CEBIT 2018: IT security experts from Saarbrücken uncover how apps really behave

According to statistics database Statista, some 3.76 million apps could be downloaded this month from the Google Play Store alone. Not all of them function as they should – and not all of them deliver what they promise. In 2017, Google deleted more than 700,000 apps for breaching guidelines. In response, researchers from the CISPA Helmholtz Centre (i.G.), have developed software that allows the real behaviour of apps to be monitored as they are running. The latest version of their program, named ARTist, will be introduced at the CEBIT computer expo, held from 11 to 15 June in hall 27, stand F68.

Despite myriad security measures in app stores, malicious apps are repeatedly finding their way onto the smartphones of naïve users. The appearance of ads for pornography in children’s games in January is a recent example.

“Malware often works in the same manner. As soon as such software is opened on a smartphone it secretly contacts a computer via the internet and downloads malicious program code to the phone. In this case it was advertising, but it could also have been a subscription trap”, explains Oliver Schranz, who is researching better protective measures for Android apps at the Saarland Informatics Campus of the CISPAHelmholtz Centre.

Together with his colleagues Sven Bugiel, Philipp von Styp-Rekowsky, Sebastian Weisgerber and Professor Michael Backes, Schranz has accordingly developed the “Android Runtime Instrumentation and Security Toolkit”, or ARTist for short.
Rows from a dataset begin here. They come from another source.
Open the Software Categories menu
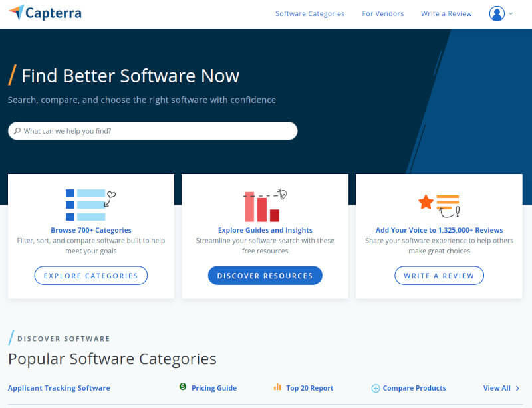Image resolution: width=532 pixels, height=408 pixels. (x=310, y=13)
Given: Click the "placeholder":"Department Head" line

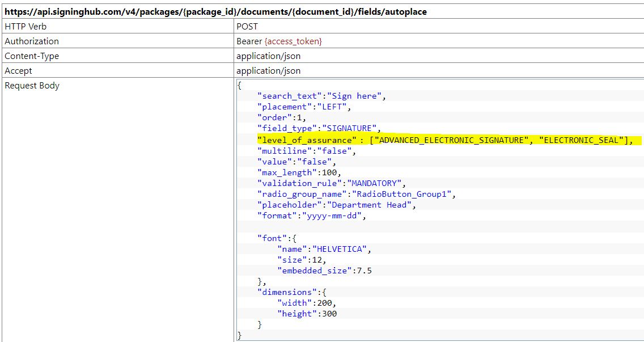Looking at the screenshot, I should click(337, 205).
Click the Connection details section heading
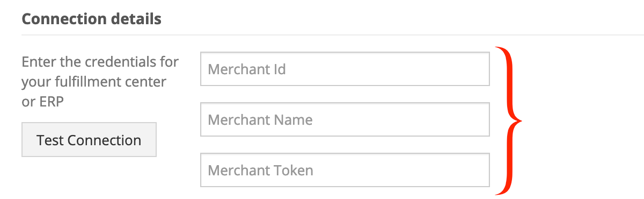This screenshot has width=644, height=199. [91, 19]
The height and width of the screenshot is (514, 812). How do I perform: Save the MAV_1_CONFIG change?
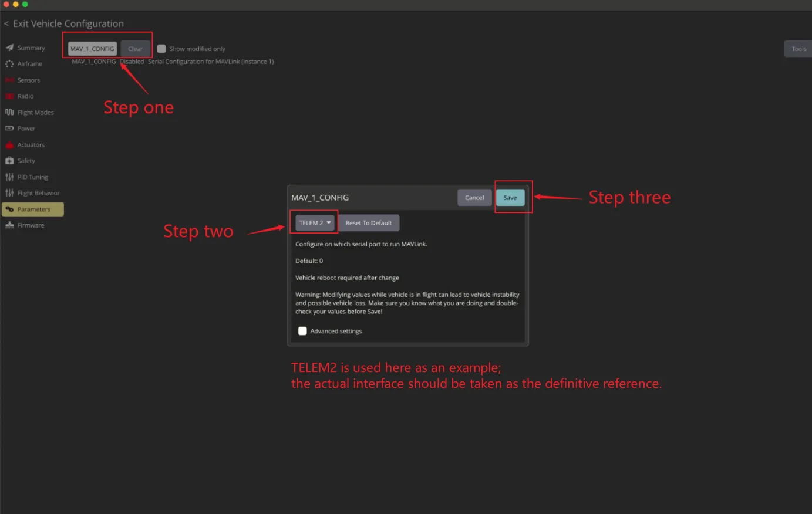tap(510, 198)
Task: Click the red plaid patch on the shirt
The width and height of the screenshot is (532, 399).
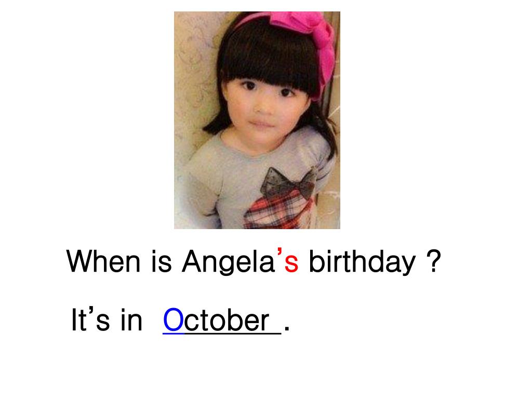Action: [277, 211]
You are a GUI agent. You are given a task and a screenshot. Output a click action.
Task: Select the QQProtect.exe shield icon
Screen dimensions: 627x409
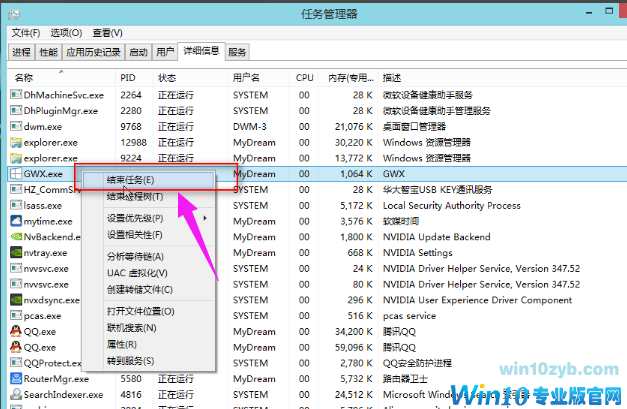(15, 363)

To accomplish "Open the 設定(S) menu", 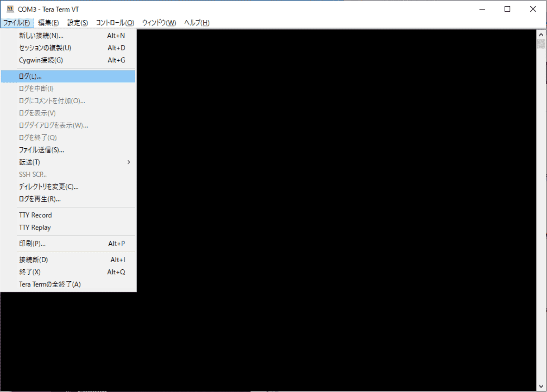I will coord(77,23).
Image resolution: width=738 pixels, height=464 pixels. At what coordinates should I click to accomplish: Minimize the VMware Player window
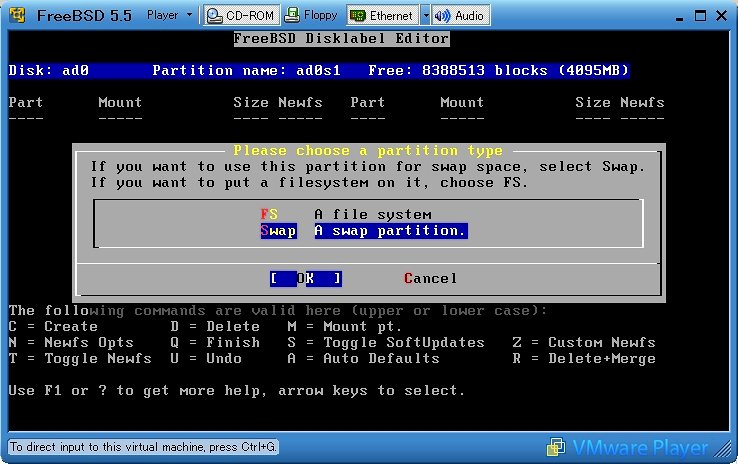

The software allows the instructions that selected apps execute in the runtime environment of Google’s Android mobile operating system to be monitored live. Both IT security researchers and commercial software developers can use the software to check whether the app really does what is expected of it. Comparable toolkits are only capable of checking methods, so this software from the IT experts in Saarbrücken is a much better “watchdog”. “We can see what the app is doing at all times and keep an eye on when and what data is sent out”, says Schranz.

The scientists have also gone to great lengths in terms of ease of use. ARTist is available as an app, allowing the apps to be monitored to be selected by touch. The time and effort required for analysis are therefore kept to a minimum. At CEBIT the researchers will demonstrate ARTist’s full functionality by analysing real-world apps, including the US online platform Uber.

A new ARTist function is also under development. In future, users will be able to use the software to prevent presumably suspect instructions from being executed. This could also include reducing the opening of embarrassing advertising.